Will iPods continue to sell? Yes, but maybe newer buyers will settle for the lower end models or even the Shuffle or Nano. Will iPhones sell? This is tough, particularly since the street showed mixed reactions to the sell-throughs. So maybe the iPhone will be a goal for 2008 and consumers will opt in for the highly subsidized Blackberry phones R-I-M (NASDAQ:RIMM) or Palm (NASDAQ:PALM) discount to wireless carriers. Will Macs sell? Well, the Mac mini runs $599 without any screens, Macbooks start at $1099.00, and iMacs started as $1199.00. Dell (NASDAQ:DELL) and Hewlett-Packard (NYSE:HPQ) are feeling selling pressure too, but Dell’s desktops start under $500.00 and H-P’s desktops also start under $500.00. Their above low-end notebooks both can be nabbed for just under $700.00 and the basic lower-end items can be nabbed for roughly $500.00. Apple TV starts at $299.00 and goes up to $399.00 and the company has already admitted that this is still almost a hobby or niche for the time being.
Does this mean that everyone is going to bail on the mighty Apple? In short, hell no. Apple is a game changer and has been leading the industry trends. But many who are in a pinch will be priced out if we are going into a beer and hamburger economy and they may have to settle for the less-premium brands. This credit crunch is closing out more than we can cover in one short story. At $114.00+ we are seeing the earnings multiplepremium coming to something more in-line with the market just in case. Apple doesn’t need to trade at the same multiple as the general stock market, but at more than double there was plenty of air if you get investors that want to lock in gains that have huge winning positions.

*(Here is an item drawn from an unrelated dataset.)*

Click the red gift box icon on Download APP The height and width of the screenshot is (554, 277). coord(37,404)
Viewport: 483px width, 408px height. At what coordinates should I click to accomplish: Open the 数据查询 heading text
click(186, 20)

We have H-P’s earnings after the close, and that is going to dictate more than anything we can tell you. This is both sides of the coin. Just three weeks ago we were reviewing what would have to unfold for Apple shares to hit $200.00. That’s how fast sentiment changes. Maybe the mere mention of this today will mark the other side of the inflection point. Does it matter that Steve Jobs took some Apple share profits? It shouldn’t, it’s chump change to him.
My partner just covered the "What Works" in the beer and hamburger economy. There is also a consolidated list of the stocks that may at least be better insulated if the entire climate goes defensive. If you see the selling in those 21 old picks of "Cramer’s Wild Bull Economy" today, you’ll see how the global growth trade stocks are being burst as well.
H-P (HPQ) is down today at $44.50, down from a recent high of $49.84.
R-I-M (RIMM) at $191.00-ish is down from recent highs of over $235.00.
Palm (PALM) at $13.90 has been a bad year anyway and they are potentially one of the victims of a leveraged financing package that may be at risk.
Cisco Systems (CSCO) shares are back under $30.00, and that is after that unbelievable strong conference call John Chambers just gave us.
H-P is expected to have a great past quarter, but all eyes and ears are going to be on how well Mark Hurd telegraphs the coming months. If he says things aren’t as bad as the market is pricing in and the PC-upgrade cycle lives, then technology will probably be back to being a haven for investors again. The flipside of that is obvious.
We’ll be watching the money center banks closely, because if those financials don’t totally break down then the wheels might not be coming off as fast or as easily as some may fear.